In A Diversion PragDave poses the following kata:
Think of binary numbers: sequences of 0’s and 1’s. How many n-digit binary numbers are there that don’t have two adjacent 1 bits? For example, for three-digit numbers, five of the possible eight combinations meet the criteria: 000, 001, 010, 011, 100, 101, 110, 111. What is the number for sequences of length 4, 5, 10, n?

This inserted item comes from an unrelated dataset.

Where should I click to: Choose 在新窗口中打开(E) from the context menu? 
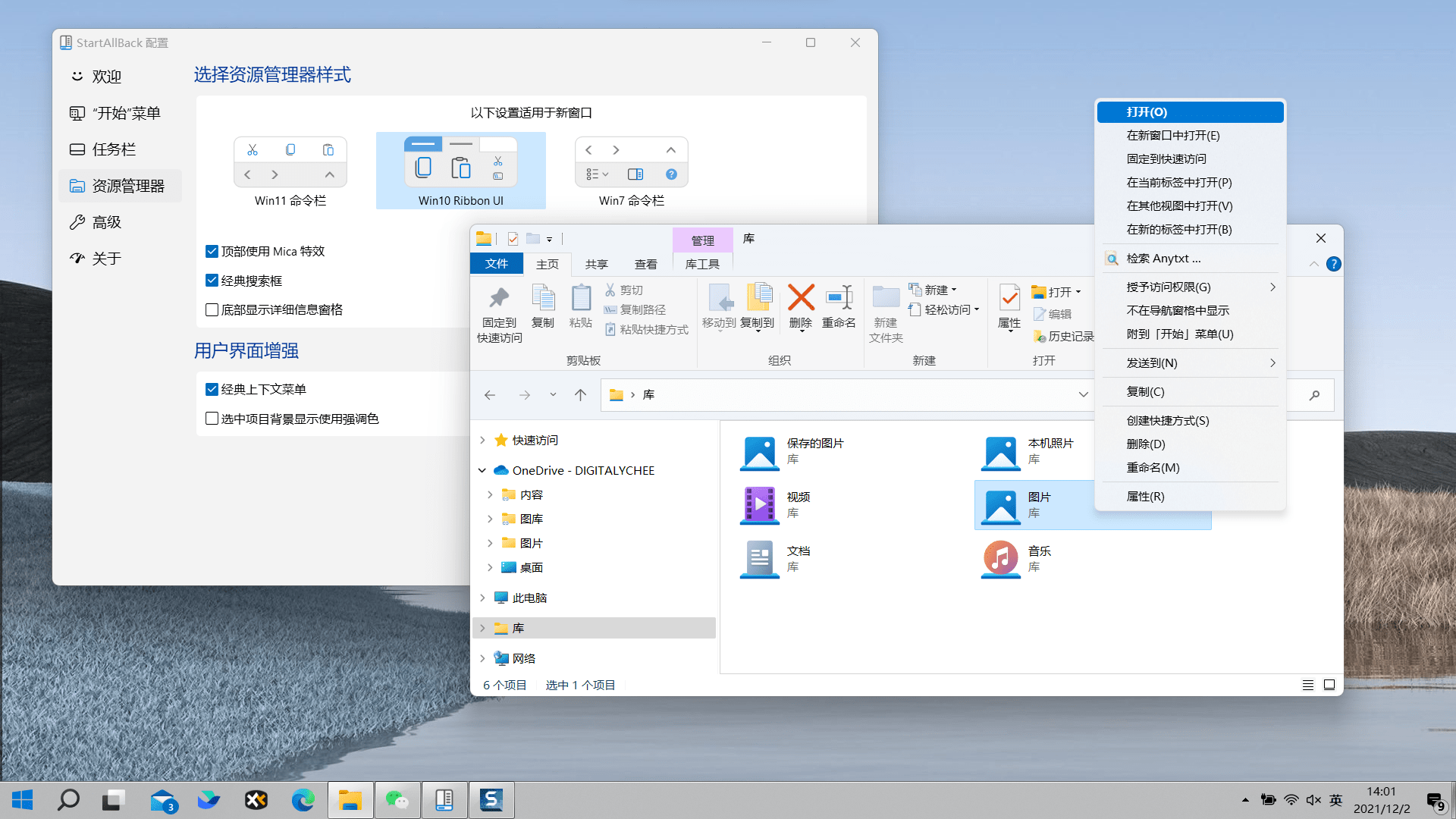tap(1172, 136)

Having given the answer for 3-digit binary numbers, he also asks why this relationship exists. Well, I think I can answer that. It is simple combinatorics. Since typesetting math in HTML is such a pain, I will just post the LaTeX note I wrote to explain the relationship to myself:
\documentclass{article}
\title{Re: A Diversion}
\author{Sune Kirkeby}
\date{30. November 2003}
\begin{document}
\newcommand{\bicoef}[2]{ \left(\begin{array}{c} #1\\#2 \end{array}\right)}
\maketitle
Let $a$ be the number of $n$-digit binary numbers with exactly $k$ $1$ bits, where no two $1$-bits are adjacant. Then
$$a = \bicoef{n-k+1}{k} $$
Let $b$ be the number of $n$-digit binary numbers that do not have two adjacant $1$ bits. Then
$$b = \sum_{k=0}^n \bicoef{n-k+1}{k}$$
For $n=3$:
$$\bicoef{3-0+1}{0} + \bicoef{3-1+1}{1} + \bicoef{3-2+1}{2} + \bicoef{3-3+1}{3}
= 1 + 3 + 1 + 0 = 5$$
\end{document}